**Objective 1**: Translate this sentence from the patent claims excerpt into Spanish: "A method as in claim 3 wherein said picture elements are caused to effect gradation display in three or more levels of brightness."

+++ Page excerpt +++

2. A method as in claim 1 wherein said different amplitude signals are applied in the respective frames and said voltage applied to said picture elements is equivalent to the difference between said applied modulation voltages and said writing voltages.
3. A method as in claim 2 wherein said writing voltages are Vw1 or -Vw2, said modulation voltages are OV, a voltage of a set amplitude greater than OV and less than VM, VM, Vw1=Vw2+VM, and said threshold voltage is greater than or equal to Vw2 but less than or equal to Vw1.
4. A method as in claim 3 wherein said picture elements are caused to effect gradation display in three or more levels of brightness.

+++ Data records +++

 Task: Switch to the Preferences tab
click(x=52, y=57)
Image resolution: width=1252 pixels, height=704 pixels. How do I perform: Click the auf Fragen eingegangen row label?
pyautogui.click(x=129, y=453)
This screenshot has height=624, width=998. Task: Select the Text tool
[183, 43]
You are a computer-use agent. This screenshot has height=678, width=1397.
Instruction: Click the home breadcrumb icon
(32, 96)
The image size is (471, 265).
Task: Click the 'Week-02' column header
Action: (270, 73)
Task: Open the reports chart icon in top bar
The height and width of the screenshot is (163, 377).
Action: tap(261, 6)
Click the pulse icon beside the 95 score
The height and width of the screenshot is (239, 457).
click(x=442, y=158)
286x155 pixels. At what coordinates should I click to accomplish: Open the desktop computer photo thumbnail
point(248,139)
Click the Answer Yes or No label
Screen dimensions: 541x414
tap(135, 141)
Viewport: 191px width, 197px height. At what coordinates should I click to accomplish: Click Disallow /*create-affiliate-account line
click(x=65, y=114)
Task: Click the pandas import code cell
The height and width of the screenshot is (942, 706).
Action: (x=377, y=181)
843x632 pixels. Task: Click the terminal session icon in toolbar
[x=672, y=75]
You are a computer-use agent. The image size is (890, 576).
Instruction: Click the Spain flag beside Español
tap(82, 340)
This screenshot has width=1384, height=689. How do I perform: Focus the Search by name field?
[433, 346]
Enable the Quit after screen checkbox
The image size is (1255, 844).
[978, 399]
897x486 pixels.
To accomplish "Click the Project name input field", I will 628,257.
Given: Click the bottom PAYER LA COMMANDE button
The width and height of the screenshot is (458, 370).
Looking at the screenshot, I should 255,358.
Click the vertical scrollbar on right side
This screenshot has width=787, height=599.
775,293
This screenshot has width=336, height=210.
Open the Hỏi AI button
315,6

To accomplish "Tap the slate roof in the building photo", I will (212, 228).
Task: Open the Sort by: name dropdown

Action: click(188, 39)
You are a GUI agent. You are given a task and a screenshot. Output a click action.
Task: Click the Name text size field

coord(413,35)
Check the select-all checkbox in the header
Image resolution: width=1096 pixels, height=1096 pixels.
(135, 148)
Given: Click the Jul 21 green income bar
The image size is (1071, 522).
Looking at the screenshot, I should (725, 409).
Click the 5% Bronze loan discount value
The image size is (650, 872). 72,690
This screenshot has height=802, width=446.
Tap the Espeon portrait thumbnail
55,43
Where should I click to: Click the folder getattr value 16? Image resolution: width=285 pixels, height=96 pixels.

+++

**Objective 2**: Recast the records from their first line through the line containing "Action: tap(261, 6)" as a Markdown table with the columns Row and Line. Number each row and leave out blank lines.

**Answer 1**: Un método como en la reivindicación 3, en el que se hace que dichos elementos de imagen efectúen una visualización en gradación en tres o más niveles de brillo.

**Answer 2**:
| Row | Line |
|---|---|
| 1 |  Task: Switch to the Preferences tab |
| 2 | click(x=52, y=57) |
| 3 | Image resolution: width=1252 pixels, height=704 pixels. How do I perform: Click the auf Fragen eingegangen row label? |
| 4 | pyautogui.click(x=129, y=453) |
| 5 | This screenshot has height=624, width=998. Task: Select the Text tool |
| 6 | [183, 43] |
| 7 | You are a computer-use agent. This screenshot has height=678, width=1397. |
| 8 | Instruction: Click the home breadcrumb icon |
| 9 | (32, 96) |
| 10 | The image size is (471, 265). |
| 11 | Task: Click the 'Week-02' column header |
| 12 | Action: (270, 73) |
| 13 | Task: Open the reports chart icon in top bar |
| 14 | The height and width of the screenshot is (163, 377). |
| 15 | Action: tap(261, 6) |